Reminder of vital circumstance

Reflecting a few months later on the Walk, of which she can feel the memories and effects take a new meaning and shape every day, echoing her present and making her reconsider her reality, Signe, who has now become friends with the Bosnian community of her village, is struck by the universality of the experience.

“Even though the situation at the borders is so different from the one we live ourselves, there remains so many aspects to learn from, which you can translate at home.”

One major lesson – and the purpose of the Walks, really, is the reminder of the vital necessity: we all have to be together. A few weeks after her return to Norway, a fire devastated a part of Signe’s village, which left three hundred people homeless – with whom there was, in such a tragic moment, nothing to share but hopelessness and pain. Helping families, Signe found herself singing to a woman songs from the Walk, recreating that feeling of safety only music and poetry – love – can bring.

Embarking on such an adventure takes, according to Signe, some flexibility and openness, trust in life and people – the leaders of the Walk, people met on the way.

“You have to know it is not a study trip, with a specific well-established program.
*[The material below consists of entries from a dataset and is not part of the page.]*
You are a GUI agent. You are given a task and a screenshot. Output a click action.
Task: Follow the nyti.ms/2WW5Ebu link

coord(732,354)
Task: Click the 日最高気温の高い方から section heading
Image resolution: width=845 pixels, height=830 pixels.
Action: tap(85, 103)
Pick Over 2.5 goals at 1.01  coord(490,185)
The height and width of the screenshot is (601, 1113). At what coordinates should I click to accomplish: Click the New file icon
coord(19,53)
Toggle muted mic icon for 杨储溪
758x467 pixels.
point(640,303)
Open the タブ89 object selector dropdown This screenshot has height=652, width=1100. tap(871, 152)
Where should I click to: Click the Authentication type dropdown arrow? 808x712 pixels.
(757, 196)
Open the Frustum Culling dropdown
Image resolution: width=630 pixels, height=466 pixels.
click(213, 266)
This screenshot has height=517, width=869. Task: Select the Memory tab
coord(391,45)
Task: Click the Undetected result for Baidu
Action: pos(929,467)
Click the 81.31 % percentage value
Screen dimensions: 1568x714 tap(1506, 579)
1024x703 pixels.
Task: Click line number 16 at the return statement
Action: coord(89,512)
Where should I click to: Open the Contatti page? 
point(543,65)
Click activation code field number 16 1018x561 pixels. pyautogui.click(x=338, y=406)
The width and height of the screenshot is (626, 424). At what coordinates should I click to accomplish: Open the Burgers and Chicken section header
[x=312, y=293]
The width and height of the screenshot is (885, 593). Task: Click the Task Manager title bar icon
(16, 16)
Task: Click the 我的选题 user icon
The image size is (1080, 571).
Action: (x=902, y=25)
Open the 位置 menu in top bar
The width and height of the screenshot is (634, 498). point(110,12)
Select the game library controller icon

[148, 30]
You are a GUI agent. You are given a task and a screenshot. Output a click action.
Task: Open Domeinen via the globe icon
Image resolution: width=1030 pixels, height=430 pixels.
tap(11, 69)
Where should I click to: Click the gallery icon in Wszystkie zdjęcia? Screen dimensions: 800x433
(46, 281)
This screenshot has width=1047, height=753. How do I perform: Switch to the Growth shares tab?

Accept to go with the flow, from day to day, person to person”.

Having been forever changed by this experience, Signe now hopes more and more people will take the opportunity to go. Walk. And be.
There.

About the Walk of Shame

The Walk of Shame is initiated by European activists connected to We Gaan Ze Halen and Civil March for Aleppo.

They have organised several international demonstrations and decided to join forces, together with newcomers who have been through it all.